Diffraction grating with slits out of phase

[greenlight88]

Homework Statement

Describe how the Fraunhofer diffraction pattern of a grating depends on:

(a) the spacing between the grating lines;

(b) the overall extent of the grating;

(c) the amplitude distribution over an individual line;

(d) the phase distribution over an individual line.

A grating with 2500 lines per metre, each line 100 µm wide, is illuminated at normal incidence with light of 600 nm wavelength. Each line is divided lengthwise into halves, one of which introduces an additional half wavelength of path.

What is the form of the Fraunhofer diffraction pattern? Show that it is symmetrical about the centre and derive the relative intensities In of the diffracted beams for order n = 0, 1, 2, 3. (Answer should be I₀=0; I_±1=0.09; I_±2=0.25; I_±3=0.32;)

How might the phase distribution of each line be further modified in order to increase preferentially the intensity of beams on one side of the pattern?

Homework Equations

Convolution Theorem: $FT(f_{1} \times f_{2})=\frac{1}{\sqrt{2\pi}}FT(f_{1})\ast FT(f_{2})$, where FT stands for Fourier Transform.
Diffraction Pattern Intensity from a Single Slit experiment: $\frac{a}{\sqrt{2\pi}}\frac{\sin(qa/2)}{qa/2}$, where $a$ is the width of the slit and $q=\frac{2\pi}{\lambda}\sin(\theta)$.
Diffraction Pattern Intensity from a N-slit grating (no slit width): $I_{0}(\frac{\sin(NqD/2)}{\sin(qD/2)})^{2}$, where D is the spacing between the slits.

The Attempt at a Solution

(a) If the lines are further apart, there are more interference fringes
(b) The more slits there are, the sharper defined (narrower) the fringes will be
(c) I am not so sure about this - perhaps it will influence the maximum intensity and result in smudging of the fringes
(d) Perhaps again smudging of the pattern - anything more detailed here will be appreciated.

First, I consider the pattern from one of these binary slits. Note that the width is $a=100\mu m$ so the amplitude of the pattern will be:
$\frac{1}{\sqrt{2\pi}}(\int_{-a/2}^{0}(-1)\exp(-iqy)dy +\int_{0}^{a/2}(1)\exp(-iqy)dy) = \frac{a (-\imath)}{\sqrt{2\pi}}\frac{\sin(qa/4)\sin(qa/4)}{qa/4}$

This now should be multiplied by the amplitude from the N-slit diffraction pattern (because to obtain the aperture we convolve them in real space). Thus the overall intensity should be given by:
$I \propto \frac{\sin(qa/4)^{4}}{(qa/4)^2} (\frac{\sin(NqD/2)}{\sin(qD/2)})^{2}$
and since in our case the distance between the slits, $D =4a$, this becomes:
$I \propto \frac{(\sin(qa/4))^{4}}{(qa/4)^2} (\frac{\sin(2aNq)}{\sin(2aq)})^{2}$

Whenever I try to plot this against $q$ in Mathematica, especially for large $N$, this intensity does not appear symmetric.

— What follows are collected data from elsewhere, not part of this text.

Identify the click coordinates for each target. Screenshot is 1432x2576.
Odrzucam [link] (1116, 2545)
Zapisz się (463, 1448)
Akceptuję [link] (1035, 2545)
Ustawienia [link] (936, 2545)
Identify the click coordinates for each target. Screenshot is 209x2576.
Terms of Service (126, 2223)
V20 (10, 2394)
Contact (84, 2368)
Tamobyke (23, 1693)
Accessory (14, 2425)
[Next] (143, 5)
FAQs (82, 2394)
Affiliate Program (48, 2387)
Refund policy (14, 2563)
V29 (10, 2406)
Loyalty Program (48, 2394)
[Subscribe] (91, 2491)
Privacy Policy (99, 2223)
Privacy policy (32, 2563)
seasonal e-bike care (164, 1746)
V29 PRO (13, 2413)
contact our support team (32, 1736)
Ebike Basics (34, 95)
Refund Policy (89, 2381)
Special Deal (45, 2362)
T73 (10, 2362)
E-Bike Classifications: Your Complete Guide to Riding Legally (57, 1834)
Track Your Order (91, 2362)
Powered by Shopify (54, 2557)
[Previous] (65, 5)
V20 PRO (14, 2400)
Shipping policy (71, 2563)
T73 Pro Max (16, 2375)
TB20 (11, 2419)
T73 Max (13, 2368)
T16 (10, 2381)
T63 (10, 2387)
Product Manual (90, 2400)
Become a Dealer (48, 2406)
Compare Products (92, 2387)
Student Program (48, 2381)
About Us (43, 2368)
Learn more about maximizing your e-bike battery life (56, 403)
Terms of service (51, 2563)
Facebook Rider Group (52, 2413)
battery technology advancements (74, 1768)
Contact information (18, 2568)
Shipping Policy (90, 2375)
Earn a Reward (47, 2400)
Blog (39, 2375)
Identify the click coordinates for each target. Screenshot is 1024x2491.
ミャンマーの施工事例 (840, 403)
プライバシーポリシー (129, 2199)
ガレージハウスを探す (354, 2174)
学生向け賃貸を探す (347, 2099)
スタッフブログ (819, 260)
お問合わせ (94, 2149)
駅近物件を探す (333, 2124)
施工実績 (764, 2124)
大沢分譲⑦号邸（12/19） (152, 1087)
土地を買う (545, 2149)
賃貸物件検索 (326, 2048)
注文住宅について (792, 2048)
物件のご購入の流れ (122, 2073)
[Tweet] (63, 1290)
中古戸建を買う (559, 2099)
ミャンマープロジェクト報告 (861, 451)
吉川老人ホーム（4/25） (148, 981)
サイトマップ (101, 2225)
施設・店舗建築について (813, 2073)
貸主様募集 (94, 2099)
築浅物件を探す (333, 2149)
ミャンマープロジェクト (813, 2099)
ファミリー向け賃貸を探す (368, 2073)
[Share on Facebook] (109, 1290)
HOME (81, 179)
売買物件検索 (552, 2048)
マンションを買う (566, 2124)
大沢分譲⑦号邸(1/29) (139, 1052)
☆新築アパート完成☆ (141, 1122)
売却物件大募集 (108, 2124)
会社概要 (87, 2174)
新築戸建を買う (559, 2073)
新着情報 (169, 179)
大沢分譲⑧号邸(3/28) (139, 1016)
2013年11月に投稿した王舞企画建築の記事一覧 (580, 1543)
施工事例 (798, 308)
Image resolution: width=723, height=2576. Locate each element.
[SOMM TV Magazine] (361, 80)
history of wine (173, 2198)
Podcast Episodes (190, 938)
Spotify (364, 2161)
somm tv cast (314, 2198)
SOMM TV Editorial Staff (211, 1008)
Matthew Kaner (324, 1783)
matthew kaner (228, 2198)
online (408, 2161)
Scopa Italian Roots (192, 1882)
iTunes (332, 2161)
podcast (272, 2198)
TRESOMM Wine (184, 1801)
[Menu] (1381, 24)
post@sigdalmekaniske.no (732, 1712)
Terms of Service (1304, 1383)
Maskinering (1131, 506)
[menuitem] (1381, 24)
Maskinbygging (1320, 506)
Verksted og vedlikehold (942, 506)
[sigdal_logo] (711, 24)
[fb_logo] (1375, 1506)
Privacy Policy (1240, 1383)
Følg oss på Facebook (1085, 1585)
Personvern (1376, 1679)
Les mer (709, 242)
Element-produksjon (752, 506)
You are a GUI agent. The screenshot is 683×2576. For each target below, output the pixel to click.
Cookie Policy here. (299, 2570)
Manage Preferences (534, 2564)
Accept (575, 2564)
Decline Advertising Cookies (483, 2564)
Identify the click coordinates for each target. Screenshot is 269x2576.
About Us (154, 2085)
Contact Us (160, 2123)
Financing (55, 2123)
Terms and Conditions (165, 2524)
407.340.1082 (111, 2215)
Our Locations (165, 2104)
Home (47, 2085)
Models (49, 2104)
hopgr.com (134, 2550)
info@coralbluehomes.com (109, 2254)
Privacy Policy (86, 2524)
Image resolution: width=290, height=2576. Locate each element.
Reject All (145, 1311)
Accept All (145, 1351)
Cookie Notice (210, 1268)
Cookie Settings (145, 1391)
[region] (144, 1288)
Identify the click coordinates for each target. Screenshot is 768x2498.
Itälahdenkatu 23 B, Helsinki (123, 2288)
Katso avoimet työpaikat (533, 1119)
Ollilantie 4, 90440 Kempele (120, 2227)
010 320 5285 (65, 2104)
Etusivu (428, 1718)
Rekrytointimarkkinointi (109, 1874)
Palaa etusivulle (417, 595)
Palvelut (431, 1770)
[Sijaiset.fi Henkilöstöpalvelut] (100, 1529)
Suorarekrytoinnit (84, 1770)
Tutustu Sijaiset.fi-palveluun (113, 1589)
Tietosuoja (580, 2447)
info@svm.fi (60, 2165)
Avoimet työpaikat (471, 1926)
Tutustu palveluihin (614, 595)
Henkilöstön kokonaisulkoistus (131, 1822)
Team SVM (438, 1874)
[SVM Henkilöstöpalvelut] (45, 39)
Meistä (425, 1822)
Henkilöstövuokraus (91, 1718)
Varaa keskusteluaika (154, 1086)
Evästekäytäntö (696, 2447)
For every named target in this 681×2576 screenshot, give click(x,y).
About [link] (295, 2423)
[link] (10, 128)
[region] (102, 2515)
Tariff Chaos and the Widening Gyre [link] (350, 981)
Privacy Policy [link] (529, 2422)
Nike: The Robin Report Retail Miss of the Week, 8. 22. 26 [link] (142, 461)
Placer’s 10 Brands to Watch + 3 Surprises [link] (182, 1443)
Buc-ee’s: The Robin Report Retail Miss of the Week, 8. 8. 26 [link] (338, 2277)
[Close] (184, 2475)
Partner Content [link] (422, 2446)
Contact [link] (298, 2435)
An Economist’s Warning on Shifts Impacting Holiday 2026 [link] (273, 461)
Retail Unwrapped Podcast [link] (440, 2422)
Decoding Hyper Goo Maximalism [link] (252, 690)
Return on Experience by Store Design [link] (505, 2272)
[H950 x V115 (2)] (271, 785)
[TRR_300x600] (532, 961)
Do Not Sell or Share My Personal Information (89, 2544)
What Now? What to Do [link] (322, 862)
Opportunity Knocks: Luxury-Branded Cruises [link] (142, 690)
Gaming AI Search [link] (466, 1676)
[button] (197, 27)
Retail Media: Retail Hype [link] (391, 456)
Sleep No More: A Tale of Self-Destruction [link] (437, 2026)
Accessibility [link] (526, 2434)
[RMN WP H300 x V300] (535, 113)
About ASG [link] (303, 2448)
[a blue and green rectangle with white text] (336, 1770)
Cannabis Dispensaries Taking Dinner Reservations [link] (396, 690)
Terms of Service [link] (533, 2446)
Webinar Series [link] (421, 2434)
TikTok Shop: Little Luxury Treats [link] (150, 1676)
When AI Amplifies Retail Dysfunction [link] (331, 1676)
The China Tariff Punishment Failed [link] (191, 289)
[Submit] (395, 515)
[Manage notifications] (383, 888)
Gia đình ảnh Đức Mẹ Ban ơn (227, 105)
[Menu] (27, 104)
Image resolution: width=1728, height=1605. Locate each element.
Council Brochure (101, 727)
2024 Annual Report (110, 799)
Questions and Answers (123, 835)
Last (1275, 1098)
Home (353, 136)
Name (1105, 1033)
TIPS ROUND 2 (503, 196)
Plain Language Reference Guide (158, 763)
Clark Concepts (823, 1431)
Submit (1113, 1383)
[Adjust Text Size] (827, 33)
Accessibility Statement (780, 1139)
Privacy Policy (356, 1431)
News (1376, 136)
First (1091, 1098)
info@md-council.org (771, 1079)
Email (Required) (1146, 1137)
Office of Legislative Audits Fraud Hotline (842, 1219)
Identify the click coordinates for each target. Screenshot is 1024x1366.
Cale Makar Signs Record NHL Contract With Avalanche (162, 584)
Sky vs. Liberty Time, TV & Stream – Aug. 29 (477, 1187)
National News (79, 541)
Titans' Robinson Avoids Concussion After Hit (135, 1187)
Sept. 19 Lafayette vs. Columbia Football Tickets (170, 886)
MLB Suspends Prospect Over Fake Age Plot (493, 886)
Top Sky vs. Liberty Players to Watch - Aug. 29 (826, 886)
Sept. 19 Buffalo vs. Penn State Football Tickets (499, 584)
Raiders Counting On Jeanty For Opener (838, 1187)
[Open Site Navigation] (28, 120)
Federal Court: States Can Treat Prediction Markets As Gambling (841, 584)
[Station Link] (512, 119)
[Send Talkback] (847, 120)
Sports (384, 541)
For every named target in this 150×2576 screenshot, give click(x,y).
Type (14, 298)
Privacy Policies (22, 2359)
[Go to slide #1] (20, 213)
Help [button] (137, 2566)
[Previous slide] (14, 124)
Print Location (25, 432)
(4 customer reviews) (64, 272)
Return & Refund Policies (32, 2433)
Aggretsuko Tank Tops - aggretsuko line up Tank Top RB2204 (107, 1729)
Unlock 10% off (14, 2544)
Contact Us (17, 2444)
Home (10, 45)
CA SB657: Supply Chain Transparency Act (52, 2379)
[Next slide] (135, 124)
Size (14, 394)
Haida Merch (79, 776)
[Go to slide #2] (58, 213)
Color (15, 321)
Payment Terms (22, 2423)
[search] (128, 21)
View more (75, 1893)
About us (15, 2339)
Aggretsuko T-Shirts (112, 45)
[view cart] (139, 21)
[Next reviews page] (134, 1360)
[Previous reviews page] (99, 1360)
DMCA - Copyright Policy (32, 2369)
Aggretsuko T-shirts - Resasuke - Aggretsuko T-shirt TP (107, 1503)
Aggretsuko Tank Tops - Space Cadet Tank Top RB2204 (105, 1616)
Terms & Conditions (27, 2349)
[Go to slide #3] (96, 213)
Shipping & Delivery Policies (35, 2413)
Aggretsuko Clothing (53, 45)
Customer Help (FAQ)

Also, I don't know how to get the relative intensities - I just don't seem to get the answer.

Any help will me much appreciated!

 

[Bill Simpson]

Since we have zero idea what any of the coefficients you are using in your Mathematica code it is likely very difficult to diagnose exactly why your plot does not appear symmetric and impossible to test whether any idea that might fix the problem actually works or not. Imagine trying to diagnose "My plot is funny. Why?"

Wild guess. Try experimenting with the plot options PlotPoints and MaxRecursion and see if either of those help.

If that doesn't fix it then post the simplest exact Mathematica code you have that demonstrates the problem and exactly what to look for in the plot to see the problem.

 

[greenlight88]

I am not worried about my Mathematica code but about the question from the problem - is this a symmetric function? Are my conclusions correct? How do I calculate the relative intensities? How does the phase distribution over the slit affect the pattern?